=== EXERCISE ===
Search the entries for the word "electronic". Copy each line in which it is found.

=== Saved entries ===
---+---

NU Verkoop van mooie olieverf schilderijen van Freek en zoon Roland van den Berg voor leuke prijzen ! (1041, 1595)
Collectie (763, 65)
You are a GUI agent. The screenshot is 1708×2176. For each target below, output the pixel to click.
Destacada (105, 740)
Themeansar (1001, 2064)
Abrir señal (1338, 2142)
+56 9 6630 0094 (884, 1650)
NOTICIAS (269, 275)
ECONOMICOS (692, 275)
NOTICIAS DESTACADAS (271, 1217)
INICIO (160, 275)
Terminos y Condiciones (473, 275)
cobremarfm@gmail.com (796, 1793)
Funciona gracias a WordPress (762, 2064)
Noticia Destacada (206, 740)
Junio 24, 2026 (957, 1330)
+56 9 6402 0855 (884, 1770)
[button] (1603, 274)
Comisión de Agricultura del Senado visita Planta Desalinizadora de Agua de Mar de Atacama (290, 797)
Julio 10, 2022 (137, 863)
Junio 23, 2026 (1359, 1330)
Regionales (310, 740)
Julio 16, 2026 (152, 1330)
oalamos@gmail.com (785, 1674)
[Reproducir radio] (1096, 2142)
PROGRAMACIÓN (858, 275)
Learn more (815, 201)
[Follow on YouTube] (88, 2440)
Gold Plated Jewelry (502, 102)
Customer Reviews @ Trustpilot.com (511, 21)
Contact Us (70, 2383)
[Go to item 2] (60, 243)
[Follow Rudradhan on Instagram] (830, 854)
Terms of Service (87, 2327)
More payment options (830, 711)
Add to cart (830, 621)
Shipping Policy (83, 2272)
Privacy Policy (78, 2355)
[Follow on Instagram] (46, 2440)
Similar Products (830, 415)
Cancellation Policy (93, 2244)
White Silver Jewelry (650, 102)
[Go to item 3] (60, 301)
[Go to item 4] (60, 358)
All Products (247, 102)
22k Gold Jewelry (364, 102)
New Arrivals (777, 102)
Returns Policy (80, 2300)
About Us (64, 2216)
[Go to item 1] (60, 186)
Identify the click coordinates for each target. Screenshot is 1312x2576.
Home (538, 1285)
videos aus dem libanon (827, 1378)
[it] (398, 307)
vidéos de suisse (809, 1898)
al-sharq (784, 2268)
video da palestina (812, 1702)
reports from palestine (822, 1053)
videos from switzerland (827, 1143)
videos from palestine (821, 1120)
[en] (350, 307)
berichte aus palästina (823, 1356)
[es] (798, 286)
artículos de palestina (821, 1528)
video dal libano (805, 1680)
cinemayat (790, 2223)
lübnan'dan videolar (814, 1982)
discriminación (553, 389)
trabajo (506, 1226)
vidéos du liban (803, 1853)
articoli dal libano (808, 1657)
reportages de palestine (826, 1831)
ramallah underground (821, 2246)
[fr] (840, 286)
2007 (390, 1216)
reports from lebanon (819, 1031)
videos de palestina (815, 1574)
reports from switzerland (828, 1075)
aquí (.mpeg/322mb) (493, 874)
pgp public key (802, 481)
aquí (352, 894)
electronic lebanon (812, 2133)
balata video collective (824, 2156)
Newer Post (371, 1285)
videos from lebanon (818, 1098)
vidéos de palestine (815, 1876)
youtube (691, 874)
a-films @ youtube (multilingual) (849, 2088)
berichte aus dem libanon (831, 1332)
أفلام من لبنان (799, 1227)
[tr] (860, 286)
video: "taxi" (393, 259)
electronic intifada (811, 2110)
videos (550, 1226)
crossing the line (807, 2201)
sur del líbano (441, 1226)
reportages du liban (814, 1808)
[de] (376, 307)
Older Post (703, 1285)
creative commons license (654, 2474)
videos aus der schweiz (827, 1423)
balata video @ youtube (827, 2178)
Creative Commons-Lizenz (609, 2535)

---+---

=== WORKED SOLUTION ===
electronic lebanon (812, 2133)
electronic intifada (811, 2110)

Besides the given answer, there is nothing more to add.